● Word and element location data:

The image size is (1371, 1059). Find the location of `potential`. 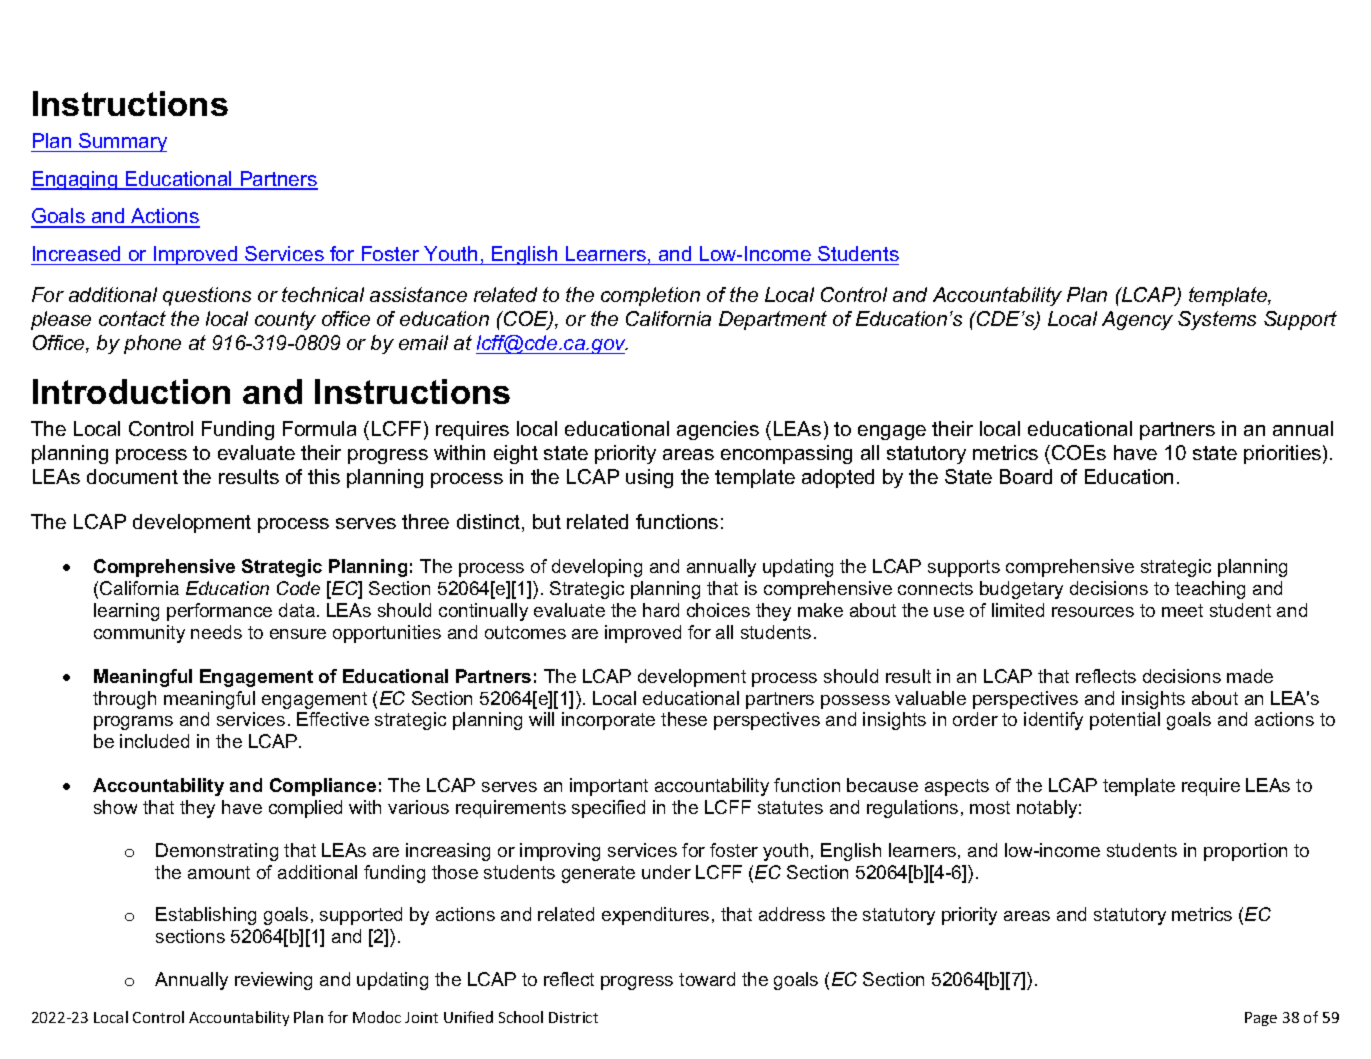

potential is located at coordinates (1125, 721).
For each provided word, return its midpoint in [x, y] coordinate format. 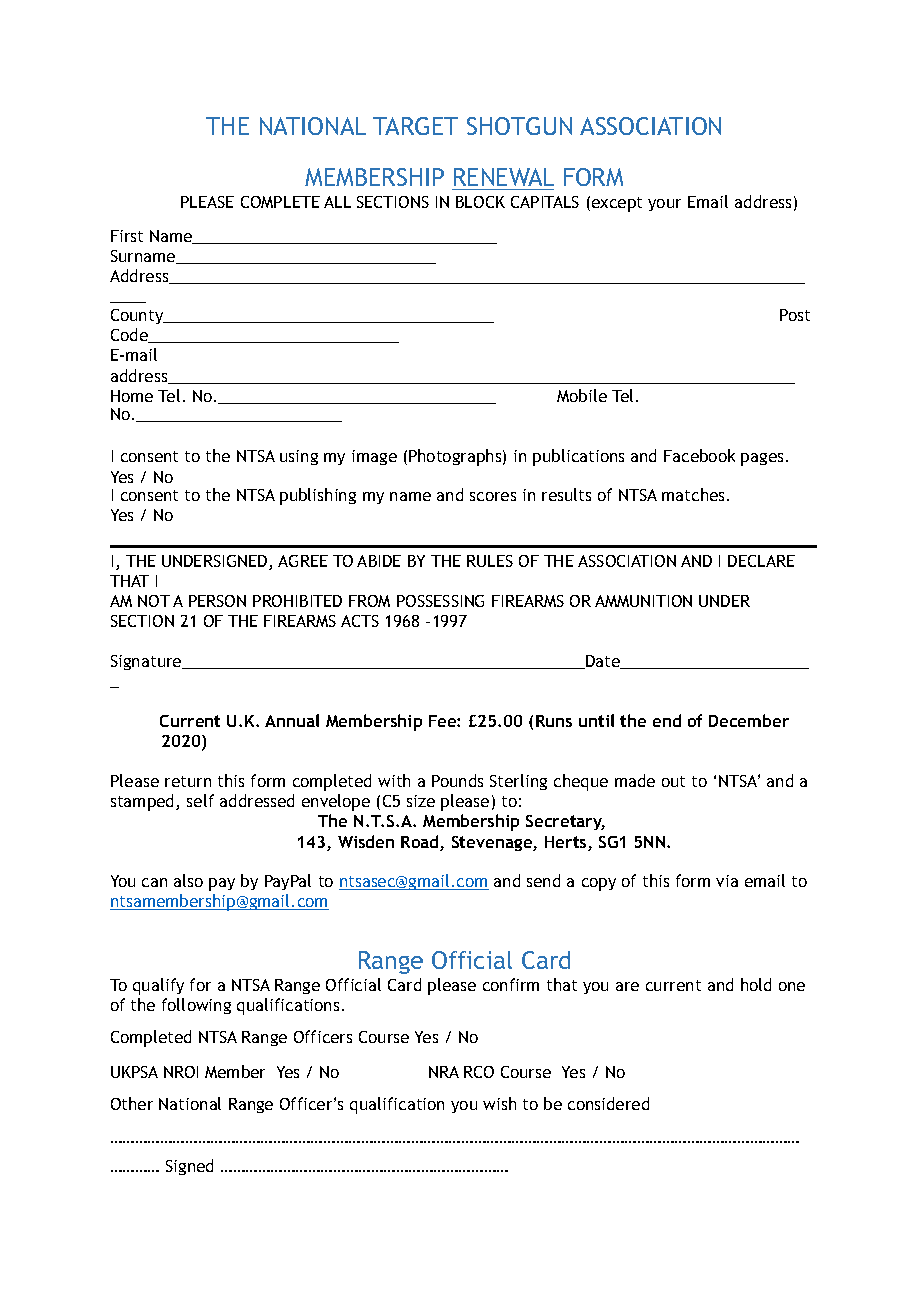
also [188, 880]
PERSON [217, 601]
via [727, 881]
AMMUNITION [643, 601]
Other [132, 1103]
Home [132, 396]
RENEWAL [504, 177]
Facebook [699, 455]
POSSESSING [440, 601]
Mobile [582, 395]
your [664, 205]
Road [421, 843]
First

● Exercise instructions: Rewrite the items above with "midpoint" swapped for "center point" and everything else left as it is. Omit the pictures from your answer.

● Complete output:
The image size is (1371, 1059). Find the location of `potential`. 

potential is located at coordinates (1125, 721).
For each provided word, return its center point in [x, y] coordinate format. 
also [188, 880]
PERSON [217, 601]
via [727, 881]
AMMUNITION [643, 601]
Other [132, 1103]
Home [132, 396]
RENEWAL [504, 177]
Facebook [699, 455]
POSSESSING [440, 601]
Mobile [582, 395]
your [664, 205]
Road [421, 843]
First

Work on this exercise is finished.